SteveMH, if you really wont to buy plancton reactor here is the link to german online shop who sell internationaly,price is about 80 $http://www.aquapro2000.de/Indexm.htm ,go to on line shop then to -neuheiten-and scrool down to the midlle of page(direct link dont work)
Beautifull reef aquarium Marko:)
 
melev:

Yes, there is only a thin hose connected to the Pepsi bottle near base, and the water goes out of the bottle from a connection in the top.
When I restart the plankton reactor I can take nearly 10 liters of phytowater and put it in the frigde and put to tank as needed. I the reactor crashes then I have nearly 10 liters of water full of rotifers :D
Chips in the base of the zoo chamber are sintered glass biological filtersubstrat. I noticed that they significantly stabilized the system. Rotifers swim and eat more and multiply more quickle. Maybe the produced ammonium is converted to nitrite which disturp less rotifers, I think.


As bluereefs wrote AquoPro2000 is an excellent source to get your reactor.
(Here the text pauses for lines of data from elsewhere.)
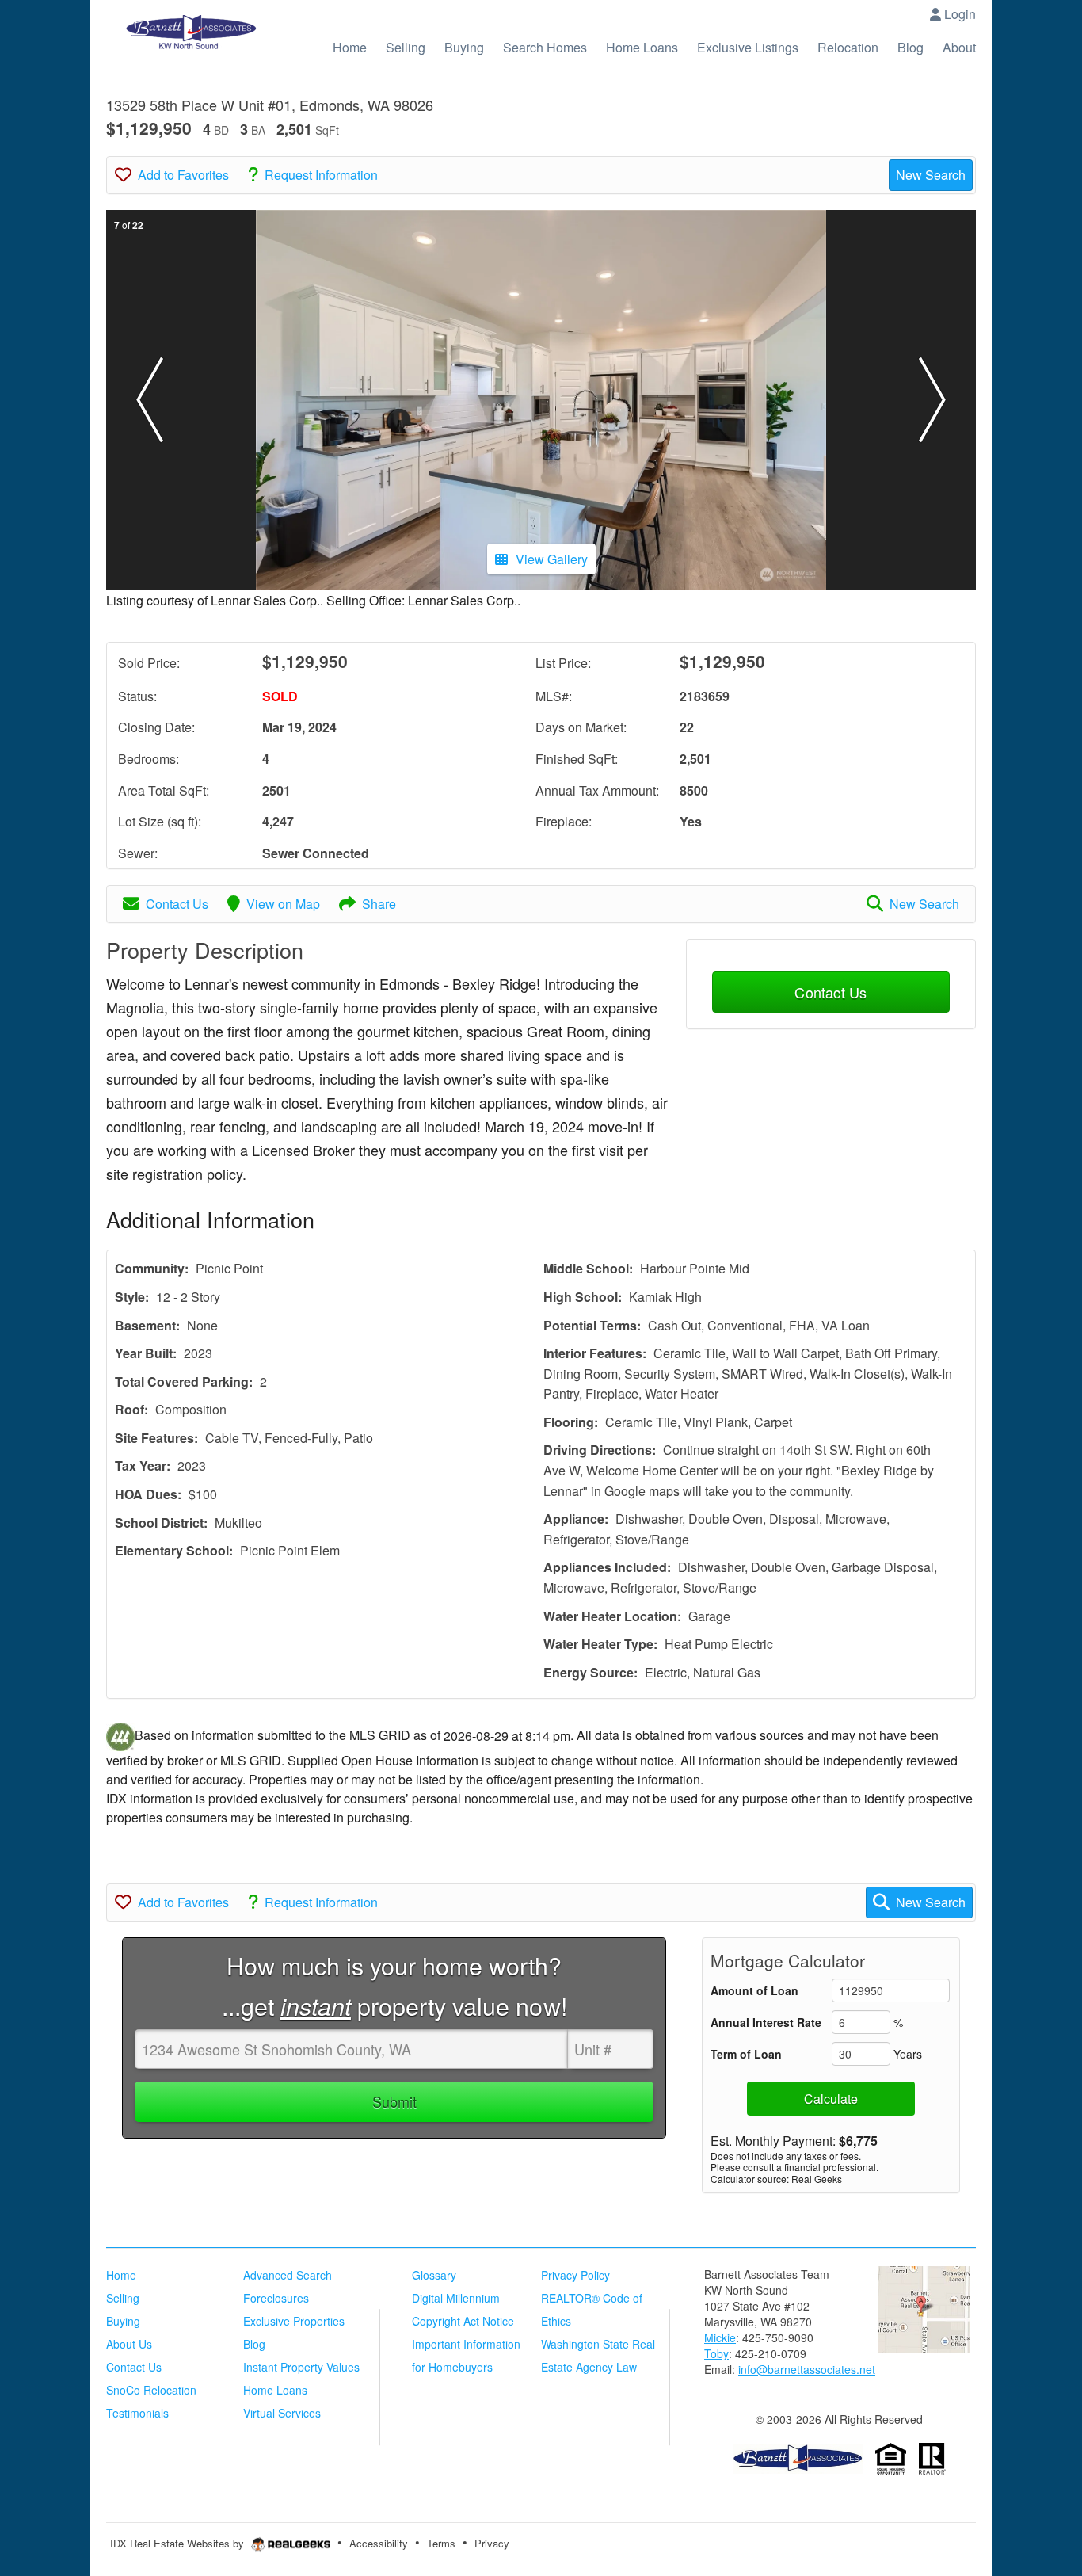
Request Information (321, 175)
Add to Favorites (183, 175)
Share (379, 904)
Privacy (491, 2543)
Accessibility (378, 2543)
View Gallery (552, 559)
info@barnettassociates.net (806, 2369)
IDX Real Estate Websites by (178, 2543)
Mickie (720, 2337)
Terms (441, 2543)
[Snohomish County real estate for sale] (798, 2457)
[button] (149, 400)
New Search (931, 175)
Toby (716, 2353)
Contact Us (177, 904)
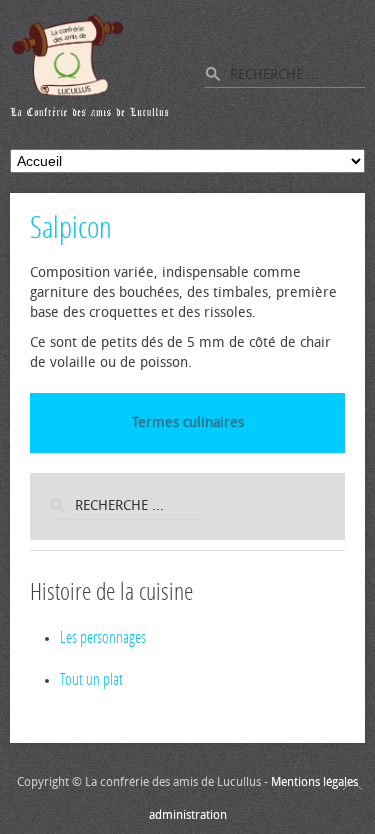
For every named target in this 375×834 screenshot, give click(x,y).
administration (188, 815)
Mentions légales (314, 782)
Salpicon (71, 228)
It is also sold in many German aquarium netshops which deliver goods internationaly, I have not heard if anyone is importing it to USA.
 
reactor

reactor

Thanks bluereefs. I really want to buy this reactor. I tried the bottles but they are very inconvenient. My rotifers died after a week because I could not feed them on daily basis.
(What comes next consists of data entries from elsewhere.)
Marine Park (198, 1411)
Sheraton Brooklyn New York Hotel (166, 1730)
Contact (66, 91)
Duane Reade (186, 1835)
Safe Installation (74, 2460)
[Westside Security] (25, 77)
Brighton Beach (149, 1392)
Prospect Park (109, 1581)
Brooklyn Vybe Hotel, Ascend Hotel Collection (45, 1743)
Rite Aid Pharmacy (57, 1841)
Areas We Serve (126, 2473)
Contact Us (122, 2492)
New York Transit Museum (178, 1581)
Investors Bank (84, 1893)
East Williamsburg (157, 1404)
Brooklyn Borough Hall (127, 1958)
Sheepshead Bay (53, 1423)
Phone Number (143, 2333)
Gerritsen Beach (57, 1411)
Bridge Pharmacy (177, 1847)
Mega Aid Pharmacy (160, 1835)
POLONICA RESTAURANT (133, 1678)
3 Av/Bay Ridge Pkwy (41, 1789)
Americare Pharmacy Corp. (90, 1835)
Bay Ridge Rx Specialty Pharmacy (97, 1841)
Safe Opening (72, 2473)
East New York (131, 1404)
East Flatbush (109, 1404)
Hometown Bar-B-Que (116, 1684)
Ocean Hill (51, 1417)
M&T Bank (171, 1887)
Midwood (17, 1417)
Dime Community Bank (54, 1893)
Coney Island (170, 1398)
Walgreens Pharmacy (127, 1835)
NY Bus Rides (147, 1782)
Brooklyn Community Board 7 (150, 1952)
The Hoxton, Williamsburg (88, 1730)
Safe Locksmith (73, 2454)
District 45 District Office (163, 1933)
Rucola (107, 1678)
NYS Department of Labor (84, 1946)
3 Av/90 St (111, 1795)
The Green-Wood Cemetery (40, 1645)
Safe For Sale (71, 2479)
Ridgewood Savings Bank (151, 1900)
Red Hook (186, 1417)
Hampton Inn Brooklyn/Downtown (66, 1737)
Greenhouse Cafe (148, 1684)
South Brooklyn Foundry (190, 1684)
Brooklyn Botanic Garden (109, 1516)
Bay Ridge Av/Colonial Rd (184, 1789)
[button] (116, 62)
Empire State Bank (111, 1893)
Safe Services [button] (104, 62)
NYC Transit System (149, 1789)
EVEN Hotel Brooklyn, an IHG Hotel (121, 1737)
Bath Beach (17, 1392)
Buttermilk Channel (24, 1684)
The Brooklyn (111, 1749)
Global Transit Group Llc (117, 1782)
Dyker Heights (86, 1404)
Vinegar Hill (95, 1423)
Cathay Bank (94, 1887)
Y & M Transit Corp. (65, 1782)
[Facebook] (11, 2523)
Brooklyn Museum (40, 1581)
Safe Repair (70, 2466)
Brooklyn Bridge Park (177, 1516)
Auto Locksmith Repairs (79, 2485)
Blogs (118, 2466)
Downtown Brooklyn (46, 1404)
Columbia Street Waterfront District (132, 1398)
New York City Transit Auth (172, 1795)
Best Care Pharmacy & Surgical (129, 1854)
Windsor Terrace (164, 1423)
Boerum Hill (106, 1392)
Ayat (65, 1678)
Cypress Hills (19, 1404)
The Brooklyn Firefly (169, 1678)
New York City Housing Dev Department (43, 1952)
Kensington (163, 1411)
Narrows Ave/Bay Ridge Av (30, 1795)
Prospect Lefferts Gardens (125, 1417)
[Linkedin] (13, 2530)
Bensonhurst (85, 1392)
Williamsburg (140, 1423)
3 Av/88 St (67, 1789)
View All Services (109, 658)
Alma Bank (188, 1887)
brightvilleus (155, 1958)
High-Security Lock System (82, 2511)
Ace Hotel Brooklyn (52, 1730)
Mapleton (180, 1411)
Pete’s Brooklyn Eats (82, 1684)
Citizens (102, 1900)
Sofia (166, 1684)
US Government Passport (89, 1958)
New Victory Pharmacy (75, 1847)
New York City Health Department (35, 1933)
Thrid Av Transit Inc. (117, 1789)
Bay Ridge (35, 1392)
Anyway, I wrote AquaPro2000 to see if they will ship to US. Anyone else who can read German to help us to a group purchase? Thanks,

Peter
 
Peter, I sent them an email, and hopefully we can figure out if it is worth it.

Group buy??!! What did this TOTM start? ;)
 
Shoot me a PM if you guys get a group buy together or find anything out.

I've never heard of sintered glass biological filter substrate. What is it? This TOTM is showing me so many new things, it's great that we get an european TOTM to see what is going on the other side of the pond. We should look for a japanese TOTM in the future to see what crazy systems they are running.

:D

Jim
 
I definitely want one of those plankton reactors. Count me in for sure, and feel free to contact me if I can help out in anyway to get some shipped over. I have no idea what I'm reading on that web site, who knows what will show up at my door if I was to place an order on my own. :lol:

Once again, beautiful TOTM, and thanks for the info!